Opening a regular trading account, outside of an IRA

airlift

Well-known member
Open question to all:

I, or the hypothetical TSP member, used the proceeds elsewhere and has already used up his/or her one-time opportunity to use the 59.5 one-time witdrawal to invest the TSP proceeds in an IRA, at a brokerage account such as Scottrade, Ameritrade, etc. A ROTH IRA is precluded due to current income. The TSP official website showed the loan interest rate today as 1.625%.

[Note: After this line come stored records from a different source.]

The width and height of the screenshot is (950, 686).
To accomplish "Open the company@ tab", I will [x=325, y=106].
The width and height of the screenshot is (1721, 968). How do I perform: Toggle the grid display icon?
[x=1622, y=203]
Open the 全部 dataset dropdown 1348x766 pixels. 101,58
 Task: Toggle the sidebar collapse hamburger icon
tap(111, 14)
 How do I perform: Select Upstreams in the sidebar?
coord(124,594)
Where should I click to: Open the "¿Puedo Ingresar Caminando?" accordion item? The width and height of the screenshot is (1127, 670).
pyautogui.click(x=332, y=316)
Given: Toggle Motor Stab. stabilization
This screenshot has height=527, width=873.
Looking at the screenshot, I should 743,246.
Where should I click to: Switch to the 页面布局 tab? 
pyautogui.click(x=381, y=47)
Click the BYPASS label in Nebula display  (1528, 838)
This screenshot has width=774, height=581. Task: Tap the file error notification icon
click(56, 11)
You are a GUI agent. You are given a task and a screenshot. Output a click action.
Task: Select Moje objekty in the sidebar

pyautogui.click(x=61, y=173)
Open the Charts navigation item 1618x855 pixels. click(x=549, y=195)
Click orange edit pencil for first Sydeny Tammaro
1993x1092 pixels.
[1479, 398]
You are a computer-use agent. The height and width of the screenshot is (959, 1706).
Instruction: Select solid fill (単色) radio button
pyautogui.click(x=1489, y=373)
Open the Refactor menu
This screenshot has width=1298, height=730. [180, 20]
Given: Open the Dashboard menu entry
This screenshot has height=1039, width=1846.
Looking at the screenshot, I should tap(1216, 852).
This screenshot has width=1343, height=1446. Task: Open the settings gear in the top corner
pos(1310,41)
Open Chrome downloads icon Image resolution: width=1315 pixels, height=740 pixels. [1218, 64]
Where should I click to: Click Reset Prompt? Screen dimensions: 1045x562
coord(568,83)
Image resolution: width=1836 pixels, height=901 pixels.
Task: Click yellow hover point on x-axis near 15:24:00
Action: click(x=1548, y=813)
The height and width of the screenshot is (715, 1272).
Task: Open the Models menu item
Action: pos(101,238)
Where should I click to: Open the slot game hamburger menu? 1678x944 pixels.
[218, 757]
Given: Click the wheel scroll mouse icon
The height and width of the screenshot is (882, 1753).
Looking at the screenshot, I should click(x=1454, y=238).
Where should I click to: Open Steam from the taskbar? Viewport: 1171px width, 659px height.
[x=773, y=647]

The proponent member understands (also ignores other options) that the only possible option would be to make a loan based on the TSP balance (or a part thereof) and to open an investment brokerage account with a discount broker, in order to be able to follows a successsful trading system, trading indexes, ETFs and shorting stocks; and buying/or selling options.

A few initial goals:

1- to avoid being taken to the laundry by unscrupulous attorneys and/or accountants.
2- learn to prepare a system that any accountant can understand, so that the accountant can prepare the correct profit or loss statements for the yearly IRS Tax return.
3- To make the best use of tax avoidance, and avoiding tax evasion at all times.
4- Determine what would be a minimum amount that the trading account would need to start trading effectively.
(Example: Would 20,000 dollars be sufficient to start? Trading costs such as 7 dollar transactions and other costs must be approximately estimated before projecting gains or profits (or maybe not?).

Additional question, is it legally permissible to use a general purpose business corporation or LLC, in order to avoid some of the tax impact?

A very warm thank you, in advance, for the help that the members of this thread may provide to me. I do need your help.